→ Task
No record may be left out; print them all verbatim.

→ Data extracts
# # #
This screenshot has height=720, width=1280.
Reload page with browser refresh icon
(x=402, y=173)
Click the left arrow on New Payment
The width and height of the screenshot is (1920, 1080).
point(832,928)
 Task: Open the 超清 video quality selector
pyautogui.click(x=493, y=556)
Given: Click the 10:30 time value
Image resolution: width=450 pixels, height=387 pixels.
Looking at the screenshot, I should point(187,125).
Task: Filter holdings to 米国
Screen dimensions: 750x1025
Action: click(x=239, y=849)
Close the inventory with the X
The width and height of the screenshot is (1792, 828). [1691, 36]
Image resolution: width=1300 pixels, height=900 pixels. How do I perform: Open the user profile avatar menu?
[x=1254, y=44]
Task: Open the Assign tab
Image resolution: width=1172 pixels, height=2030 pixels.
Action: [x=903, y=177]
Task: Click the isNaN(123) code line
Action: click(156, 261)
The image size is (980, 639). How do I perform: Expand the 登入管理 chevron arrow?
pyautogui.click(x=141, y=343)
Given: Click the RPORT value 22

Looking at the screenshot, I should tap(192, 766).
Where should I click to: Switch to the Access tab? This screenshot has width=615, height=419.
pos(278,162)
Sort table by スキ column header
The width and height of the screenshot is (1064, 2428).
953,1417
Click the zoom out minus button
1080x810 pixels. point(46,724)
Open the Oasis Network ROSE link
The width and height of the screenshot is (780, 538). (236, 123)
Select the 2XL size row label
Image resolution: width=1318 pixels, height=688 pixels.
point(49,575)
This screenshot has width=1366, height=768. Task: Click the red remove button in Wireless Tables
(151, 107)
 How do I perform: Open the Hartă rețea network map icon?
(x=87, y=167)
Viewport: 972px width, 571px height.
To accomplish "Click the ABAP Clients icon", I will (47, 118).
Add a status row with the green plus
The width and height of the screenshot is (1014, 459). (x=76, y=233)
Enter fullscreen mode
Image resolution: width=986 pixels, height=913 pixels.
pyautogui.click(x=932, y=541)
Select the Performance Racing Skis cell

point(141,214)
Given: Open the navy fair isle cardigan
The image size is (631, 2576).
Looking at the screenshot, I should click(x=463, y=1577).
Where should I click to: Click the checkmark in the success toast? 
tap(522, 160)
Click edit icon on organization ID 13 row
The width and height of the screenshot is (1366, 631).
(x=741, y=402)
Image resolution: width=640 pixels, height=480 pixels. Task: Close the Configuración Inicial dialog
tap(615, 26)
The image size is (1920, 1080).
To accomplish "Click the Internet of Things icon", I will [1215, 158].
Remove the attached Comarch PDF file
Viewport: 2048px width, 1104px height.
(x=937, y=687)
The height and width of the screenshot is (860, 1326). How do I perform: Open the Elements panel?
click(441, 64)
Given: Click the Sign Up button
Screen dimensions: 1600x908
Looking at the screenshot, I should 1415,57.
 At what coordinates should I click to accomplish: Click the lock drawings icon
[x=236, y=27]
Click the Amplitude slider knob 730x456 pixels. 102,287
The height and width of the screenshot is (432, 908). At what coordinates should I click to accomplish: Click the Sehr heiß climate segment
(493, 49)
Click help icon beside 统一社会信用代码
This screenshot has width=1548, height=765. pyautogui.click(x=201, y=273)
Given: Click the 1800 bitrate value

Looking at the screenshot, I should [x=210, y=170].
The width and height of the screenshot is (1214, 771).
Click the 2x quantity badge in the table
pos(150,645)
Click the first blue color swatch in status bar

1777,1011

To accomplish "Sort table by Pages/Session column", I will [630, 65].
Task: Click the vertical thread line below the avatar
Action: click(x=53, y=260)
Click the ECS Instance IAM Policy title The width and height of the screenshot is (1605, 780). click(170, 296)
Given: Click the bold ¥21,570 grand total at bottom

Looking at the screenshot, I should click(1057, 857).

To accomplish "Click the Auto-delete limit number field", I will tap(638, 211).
# # #
→ Your solution
This screenshot has height=720, width=1280.
Reload page with browser refresh icon
(x=402, y=173)
Click the left arrow on New Payment
The width and height of the screenshot is (1920, 1080).
point(832,928)
 Task: Open the 超清 video quality selector
pyautogui.click(x=493, y=556)
Given: Click the 10:30 time value
Image resolution: width=450 pixels, height=387 pixels.
Looking at the screenshot, I should point(187,125).
Task: Filter holdings to 米国
Screen dimensions: 750x1025
Action: click(x=239, y=849)
Close the inventory with the X
The width and height of the screenshot is (1792, 828). [1691, 36]
Image resolution: width=1300 pixels, height=900 pixels. How do I perform: Open the user profile avatar menu?
[x=1254, y=44]
Task: Open the Assign tab
Image resolution: width=1172 pixels, height=2030 pixels.
Action: [x=903, y=177]
Task: Click the isNaN(123) code line
Action: click(156, 261)
The image size is (980, 639). How do I perform: Expand the 登入管理 chevron arrow?
pyautogui.click(x=141, y=343)
Given: Click the RPORT value 22

Looking at the screenshot, I should tap(192, 766).
Where should I click to: Switch to the Access tab? This screenshot has width=615, height=419.
pos(278,162)
Sort table by スキ column header
The width and height of the screenshot is (1064, 2428).
953,1417
Click the zoom out minus button
1080x810 pixels. point(46,724)
Open the Oasis Network ROSE link
The width and height of the screenshot is (780, 538). (236, 123)
Select the 2XL size row label
Image resolution: width=1318 pixels, height=688 pixels.
point(49,575)
This screenshot has width=1366, height=768. Task: Click the red remove button in Wireless Tables
(151, 107)
 How do I perform: Open the Hartă rețea network map icon?
(x=87, y=167)
Viewport: 972px width, 571px height.
To accomplish "Click the ABAP Clients icon", I will (47, 118).
Add a status row with the green plus
The width and height of the screenshot is (1014, 459). (x=76, y=233)
Enter fullscreen mode
Image resolution: width=986 pixels, height=913 pixels.
pyautogui.click(x=932, y=541)
Select the Performance Racing Skis cell

point(141,214)
Given: Open the navy fair isle cardigan
The image size is (631, 2576).
Looking at the screenshot, I should click(x=463, y=1577).
Where should I click to: Click the checkmark in the success toast? 
tap(522, 160)
Click edit icon on organization ID 13 row
The width and height of the screenshot is (1366, 631).
(x=741, y=402)
Image resolution: width=640 pixels, height=480 pixels. Task: Close the Configuración Inicial dialog
tap(615, 26)
The image size is (1920, 1080).
To accomplish "Click the Internet of Things icon", I will [1215, 158].
Remove the attached Comarch PDF file
Viewport: 2048px width, 1104px height.
(x=937, y=687)
The height and width of the screenshot is (860, 1326). How do I perform: Open the Elements panel?
click(441, 64)
Given: Click the Sign Up button
Screen dimensions: 1600x908
Looking at the screenshot, I should 1415,57.
 At what coordinates should I click to accomplish: Click the lock drawings icon
[x=236, y=27]
Click the Amplitude slider knob 730x456 pixels. 102,287
The height and width of the screenshot is (432, 908). At what coordinates should I click to accomplish: Click the Sehr heiß climate segment
(493, 49)
Click help icon beside 统一社会信用代码
This screenshot has width=1548, height=765. pyautogui.click(x=201, y=273)
Given: Click the 1800 bitrate value

Looking at the screenshot, I should [x=210, y=170].
The width and height of the screenshot is (1214, 771).
Click the 2x quantity badge in the table
pos(150,645)
Click the first blue color swatch in status bar

1777,1011

To accomplish "Sort table by Pages/Session column", I will [630, 65].
Task: Click the vertical thread line below the avatar
Action: click(x=53, y=260)
Click the ECS Instance IAM Policy title The width and height of the screenshot is (1605, 780). click(170, 296)
Given: Click the bold ¥21,570 grand total at bottom

Looking at the screenshot, I should click(1057, 857).

To accomplish "Click the Auto-delete limit number field", I will tap(638, 211).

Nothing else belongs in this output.